As Internet video clips proliferate and spread like kudzu, it’s getting hard to keep up on all that’s out there just waiting to be watched. Leave it to the Participatory Culture Foundation, the Worcester technologist/activist collective that created the DTV Internet-television platform (see “The Revolution Will Be Televised,” News and Features, October 28, 2005) to step in and help.
Their new project, Video Bomb, might seem to resemble other video-hosting sites like the suddenly omnipresent Youtube and Google Video. But it has something they don’t. By using a tagging feature inspired by the social bookmarking site Del.icio.us (to find the content you wanna watch but might not know exists), and employing a user-based ranking system like the one pioneered by tech-news digest Digg.com (to let the cream rise to the top), Video Bomb creates a democratic video meritocracy. It’s a place where you can submit clips you’ve found online or content you’ve produced, share them with friends who subscribe to your “channel,” or just watch what’s on offer, giving a thumbs up to the clips you like. The good stuff gets watched, the bad stuff doesn’t.
Here’s how it works. Set up an account at VideoBomb.com (all you have to provide is user name, e-mail address, and password). Then when you find — or make — a clip, hit the “Submit a Video” link. Paste in the URL. Title it, and write a short description. There are no limitations on length or format, but explicit content is verboten.
Once the video is posted, users will “bomb” it if they like it. The top pick at press time, with 187 bombs, was an eight-minute featurette of a dude showing off some jaw-dropping parkour (extreme urban gymnastics). Bombing a clip also adds it to your own “channel,” a selection of videos that can then be subscribed to via RSS and watched on a DTV player (which will finally be released for Windows by next week). “People find videos that they like and become filters for the best on the Web,” says the Participatory Culture Foundation’s Tiffiniy Cheng. “We want to direct people to channels that they wouldn’t ordinarily run into.”

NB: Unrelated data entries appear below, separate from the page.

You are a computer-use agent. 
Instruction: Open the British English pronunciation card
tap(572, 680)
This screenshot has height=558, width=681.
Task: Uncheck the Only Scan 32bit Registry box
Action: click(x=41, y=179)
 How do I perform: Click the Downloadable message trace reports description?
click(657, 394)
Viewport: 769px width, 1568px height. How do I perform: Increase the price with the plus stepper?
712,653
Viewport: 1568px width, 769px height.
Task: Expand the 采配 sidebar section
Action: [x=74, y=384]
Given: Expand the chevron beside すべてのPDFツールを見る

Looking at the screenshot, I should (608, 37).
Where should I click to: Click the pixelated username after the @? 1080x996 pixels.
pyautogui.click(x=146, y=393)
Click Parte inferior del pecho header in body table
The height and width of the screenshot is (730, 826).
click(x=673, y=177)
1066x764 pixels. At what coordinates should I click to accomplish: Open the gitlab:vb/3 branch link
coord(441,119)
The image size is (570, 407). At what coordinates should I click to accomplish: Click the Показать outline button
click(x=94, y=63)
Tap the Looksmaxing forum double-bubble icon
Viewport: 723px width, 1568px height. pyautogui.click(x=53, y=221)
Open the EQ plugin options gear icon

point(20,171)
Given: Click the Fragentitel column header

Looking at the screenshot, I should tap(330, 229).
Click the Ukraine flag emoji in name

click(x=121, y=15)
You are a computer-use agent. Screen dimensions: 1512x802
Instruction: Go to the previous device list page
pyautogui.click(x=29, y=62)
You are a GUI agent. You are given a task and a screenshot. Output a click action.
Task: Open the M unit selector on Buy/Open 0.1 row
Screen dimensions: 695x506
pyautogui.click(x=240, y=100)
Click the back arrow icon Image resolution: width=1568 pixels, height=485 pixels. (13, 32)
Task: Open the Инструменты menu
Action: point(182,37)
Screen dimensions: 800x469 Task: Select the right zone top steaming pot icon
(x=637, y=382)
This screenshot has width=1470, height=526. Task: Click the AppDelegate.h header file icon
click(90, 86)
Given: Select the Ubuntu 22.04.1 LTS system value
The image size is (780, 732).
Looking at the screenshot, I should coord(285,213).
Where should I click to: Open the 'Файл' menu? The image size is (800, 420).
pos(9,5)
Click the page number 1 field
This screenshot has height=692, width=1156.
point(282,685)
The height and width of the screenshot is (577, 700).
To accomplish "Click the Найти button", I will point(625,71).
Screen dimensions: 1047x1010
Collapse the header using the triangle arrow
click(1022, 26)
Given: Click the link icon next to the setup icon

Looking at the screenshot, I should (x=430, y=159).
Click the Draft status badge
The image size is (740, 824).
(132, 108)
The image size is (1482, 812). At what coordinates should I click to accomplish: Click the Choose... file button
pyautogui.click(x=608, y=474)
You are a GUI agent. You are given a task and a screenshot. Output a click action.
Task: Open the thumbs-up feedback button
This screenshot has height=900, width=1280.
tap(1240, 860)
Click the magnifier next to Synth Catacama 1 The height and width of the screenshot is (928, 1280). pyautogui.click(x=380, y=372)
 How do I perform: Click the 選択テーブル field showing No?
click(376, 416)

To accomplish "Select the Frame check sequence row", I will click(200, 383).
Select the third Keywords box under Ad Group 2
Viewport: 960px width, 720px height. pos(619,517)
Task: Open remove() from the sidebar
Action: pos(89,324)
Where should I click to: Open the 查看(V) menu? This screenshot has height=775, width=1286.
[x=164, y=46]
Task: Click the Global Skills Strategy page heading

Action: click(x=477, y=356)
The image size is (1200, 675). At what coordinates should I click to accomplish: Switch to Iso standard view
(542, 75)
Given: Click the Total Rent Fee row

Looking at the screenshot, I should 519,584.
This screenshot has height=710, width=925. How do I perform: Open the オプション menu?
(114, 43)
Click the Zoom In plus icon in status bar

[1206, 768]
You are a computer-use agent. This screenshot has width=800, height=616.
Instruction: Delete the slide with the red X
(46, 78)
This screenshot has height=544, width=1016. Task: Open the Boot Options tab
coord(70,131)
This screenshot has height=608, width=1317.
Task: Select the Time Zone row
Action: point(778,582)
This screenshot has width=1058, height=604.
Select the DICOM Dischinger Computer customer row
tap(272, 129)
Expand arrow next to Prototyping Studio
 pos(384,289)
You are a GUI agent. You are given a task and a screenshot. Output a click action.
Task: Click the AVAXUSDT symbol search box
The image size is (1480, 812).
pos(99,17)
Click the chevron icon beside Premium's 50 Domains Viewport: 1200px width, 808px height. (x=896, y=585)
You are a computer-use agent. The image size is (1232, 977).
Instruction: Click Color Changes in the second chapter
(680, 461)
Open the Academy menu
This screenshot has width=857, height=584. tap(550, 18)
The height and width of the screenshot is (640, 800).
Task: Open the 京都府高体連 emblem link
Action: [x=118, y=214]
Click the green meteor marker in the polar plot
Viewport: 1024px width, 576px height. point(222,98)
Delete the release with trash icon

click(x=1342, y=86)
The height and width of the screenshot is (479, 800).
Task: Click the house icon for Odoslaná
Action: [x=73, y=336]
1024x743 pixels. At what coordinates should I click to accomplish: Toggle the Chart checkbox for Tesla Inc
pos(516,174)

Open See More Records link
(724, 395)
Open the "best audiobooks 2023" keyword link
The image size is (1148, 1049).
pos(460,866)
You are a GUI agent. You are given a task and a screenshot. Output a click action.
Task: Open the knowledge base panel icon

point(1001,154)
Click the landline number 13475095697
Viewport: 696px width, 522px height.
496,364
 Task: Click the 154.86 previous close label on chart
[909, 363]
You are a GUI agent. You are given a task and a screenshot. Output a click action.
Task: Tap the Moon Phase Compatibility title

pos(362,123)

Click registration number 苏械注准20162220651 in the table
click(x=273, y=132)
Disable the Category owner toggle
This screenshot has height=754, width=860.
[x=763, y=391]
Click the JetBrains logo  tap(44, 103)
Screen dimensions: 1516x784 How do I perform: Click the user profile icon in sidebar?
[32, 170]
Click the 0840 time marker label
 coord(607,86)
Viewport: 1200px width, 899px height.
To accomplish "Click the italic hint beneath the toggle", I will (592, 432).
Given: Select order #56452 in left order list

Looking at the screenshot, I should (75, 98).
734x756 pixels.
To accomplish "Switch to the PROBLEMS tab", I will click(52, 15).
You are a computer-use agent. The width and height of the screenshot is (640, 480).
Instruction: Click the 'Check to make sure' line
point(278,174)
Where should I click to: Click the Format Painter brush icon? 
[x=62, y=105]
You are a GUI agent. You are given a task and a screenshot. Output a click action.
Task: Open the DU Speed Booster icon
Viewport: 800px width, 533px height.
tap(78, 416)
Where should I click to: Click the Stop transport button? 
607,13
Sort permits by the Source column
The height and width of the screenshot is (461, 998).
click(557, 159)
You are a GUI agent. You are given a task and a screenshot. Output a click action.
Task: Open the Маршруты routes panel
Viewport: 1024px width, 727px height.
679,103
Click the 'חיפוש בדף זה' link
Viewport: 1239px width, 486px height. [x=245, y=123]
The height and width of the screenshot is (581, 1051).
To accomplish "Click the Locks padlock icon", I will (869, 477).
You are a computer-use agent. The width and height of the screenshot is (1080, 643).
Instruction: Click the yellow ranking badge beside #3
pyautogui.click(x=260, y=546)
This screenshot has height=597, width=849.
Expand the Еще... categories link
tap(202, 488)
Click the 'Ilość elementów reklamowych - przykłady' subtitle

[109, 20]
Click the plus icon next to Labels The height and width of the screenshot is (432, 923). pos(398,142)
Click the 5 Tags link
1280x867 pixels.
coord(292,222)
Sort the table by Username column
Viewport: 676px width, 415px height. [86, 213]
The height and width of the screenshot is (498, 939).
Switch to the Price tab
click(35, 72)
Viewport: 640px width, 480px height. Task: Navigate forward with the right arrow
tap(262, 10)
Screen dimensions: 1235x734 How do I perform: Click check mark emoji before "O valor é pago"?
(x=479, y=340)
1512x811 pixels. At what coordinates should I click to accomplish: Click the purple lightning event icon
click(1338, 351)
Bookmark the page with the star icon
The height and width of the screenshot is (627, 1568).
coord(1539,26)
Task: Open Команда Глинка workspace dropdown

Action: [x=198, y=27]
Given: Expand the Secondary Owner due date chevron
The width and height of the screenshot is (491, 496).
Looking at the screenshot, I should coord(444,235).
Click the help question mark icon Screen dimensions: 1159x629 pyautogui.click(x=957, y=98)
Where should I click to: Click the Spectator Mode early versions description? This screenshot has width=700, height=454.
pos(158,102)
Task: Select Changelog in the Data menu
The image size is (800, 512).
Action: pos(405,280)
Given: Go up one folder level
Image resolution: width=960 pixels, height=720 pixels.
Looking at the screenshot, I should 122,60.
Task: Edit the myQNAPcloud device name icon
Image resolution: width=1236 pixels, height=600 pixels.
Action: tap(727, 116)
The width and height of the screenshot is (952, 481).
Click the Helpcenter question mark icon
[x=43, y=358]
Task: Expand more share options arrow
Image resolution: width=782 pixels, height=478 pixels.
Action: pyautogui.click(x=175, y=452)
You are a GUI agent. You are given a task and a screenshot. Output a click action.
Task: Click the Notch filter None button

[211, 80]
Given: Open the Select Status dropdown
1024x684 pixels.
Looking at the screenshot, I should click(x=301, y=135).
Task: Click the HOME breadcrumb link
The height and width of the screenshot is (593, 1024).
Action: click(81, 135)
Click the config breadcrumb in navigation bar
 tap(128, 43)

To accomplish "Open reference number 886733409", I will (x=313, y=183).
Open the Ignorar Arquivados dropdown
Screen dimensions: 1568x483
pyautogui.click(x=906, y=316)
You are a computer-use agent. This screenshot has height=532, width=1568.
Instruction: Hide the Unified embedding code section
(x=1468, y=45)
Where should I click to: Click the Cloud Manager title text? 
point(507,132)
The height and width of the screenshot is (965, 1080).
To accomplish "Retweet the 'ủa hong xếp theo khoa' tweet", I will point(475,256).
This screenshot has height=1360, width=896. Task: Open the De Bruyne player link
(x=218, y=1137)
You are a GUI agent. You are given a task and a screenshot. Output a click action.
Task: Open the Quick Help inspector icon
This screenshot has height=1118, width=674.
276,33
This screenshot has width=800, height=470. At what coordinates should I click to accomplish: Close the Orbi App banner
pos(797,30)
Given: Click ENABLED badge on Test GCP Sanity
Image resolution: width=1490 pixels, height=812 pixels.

The site’s only been live since last Tuesday, but the 70,000 unique visitors in its first week have submitted and watched a bounteous slate of funny, weird, and educational programming. A guy dressed up as Pac Man being chased, screaming, through a university library by a guy dressed up as a ghost. Leonard Nimoy singing “The Ballad of Bilbo Baggins.” Jesus Christ singing “I Will Survive.” A documentary about organic farming in California. A remix of The Shining trailer that recasts it as an uplifting family dramedy. A cartoon about making clones of Bill Cosby. Aphex Twin and Bloc Party videos. A muckraking documentary about incarcerated kids. An awe-inspiring clip of the best quarters player in the world (really). An old TV commercial for the Church of the SubGenius. Who needs cable?
“Video is the most engaging medium,” says Cheng. “Video cameras are getting cheaper, video publishing on the Web is getting easier, it’s just so easy for people to get involved with video, both in making it and watching it. Video can really do lots of great political things as well as lots of great entertainment things. And they’re getting really, really good. And people are watching.”